Am Donnerstag brach ein 36-jähriger Münchner in der frühen Morgenstunden zu einer Wanderung im Bereich der Ruchenköpfe (Bayrischzell) auf. Als er Abends nicht mehr nach Hause kam und telefonisch nicht erreichbar war, meldete ihn seine Ehefrau als vermisst. 

In einer groß angelegten Suchaktion, die die ganze Nacht andauerte, konnte der Vermisste in den frühen Morgenstunden des Freitags leblos, unterhalb des Gipfels aufgefunden werden.
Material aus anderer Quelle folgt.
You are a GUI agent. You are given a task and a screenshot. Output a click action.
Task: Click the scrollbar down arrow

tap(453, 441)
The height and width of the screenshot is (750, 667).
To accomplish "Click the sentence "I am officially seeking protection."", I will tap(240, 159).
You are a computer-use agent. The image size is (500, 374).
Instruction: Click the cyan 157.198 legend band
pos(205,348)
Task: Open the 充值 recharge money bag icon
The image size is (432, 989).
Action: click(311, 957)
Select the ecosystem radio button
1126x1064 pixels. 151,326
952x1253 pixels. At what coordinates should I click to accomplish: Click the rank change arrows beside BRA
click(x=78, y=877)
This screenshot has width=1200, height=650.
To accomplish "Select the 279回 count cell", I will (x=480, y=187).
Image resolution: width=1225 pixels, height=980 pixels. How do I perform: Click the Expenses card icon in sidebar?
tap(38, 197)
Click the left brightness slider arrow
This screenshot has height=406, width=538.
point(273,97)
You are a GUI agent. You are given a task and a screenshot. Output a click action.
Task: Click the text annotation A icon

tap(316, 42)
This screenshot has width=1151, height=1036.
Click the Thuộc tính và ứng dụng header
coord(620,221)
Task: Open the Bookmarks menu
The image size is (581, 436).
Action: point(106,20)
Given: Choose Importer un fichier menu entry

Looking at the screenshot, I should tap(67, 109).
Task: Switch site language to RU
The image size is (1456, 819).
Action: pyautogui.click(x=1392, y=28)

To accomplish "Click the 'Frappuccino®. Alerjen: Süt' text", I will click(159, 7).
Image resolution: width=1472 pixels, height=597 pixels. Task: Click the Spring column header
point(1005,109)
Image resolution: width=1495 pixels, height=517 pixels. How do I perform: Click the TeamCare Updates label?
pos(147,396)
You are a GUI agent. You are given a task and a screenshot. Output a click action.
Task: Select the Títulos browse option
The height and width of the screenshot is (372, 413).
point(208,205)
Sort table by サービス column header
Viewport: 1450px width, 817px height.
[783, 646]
Er war offensichtlich auf einem sehr anspruchsvollen Bergsteig etwa 150 Meter in die Tiefe gestürzt

Derzeit wird von einem Unfall ausgegangen. Der Verunfallte hinterlässt unter anderem seine Frau und ein ½ jähriges Kleinkind. An der Such- und Bergeaktion waren 24 Einsatzkräfte der Bergwachten Bayrischzell, Schliersee und Hausham beteiligt, sowie drei Beamte der Alpinen Einsatzgruppe Rosenheim, drei Beamte der Polizeiinspektion Miesbach und ein Polizeihubschrauber.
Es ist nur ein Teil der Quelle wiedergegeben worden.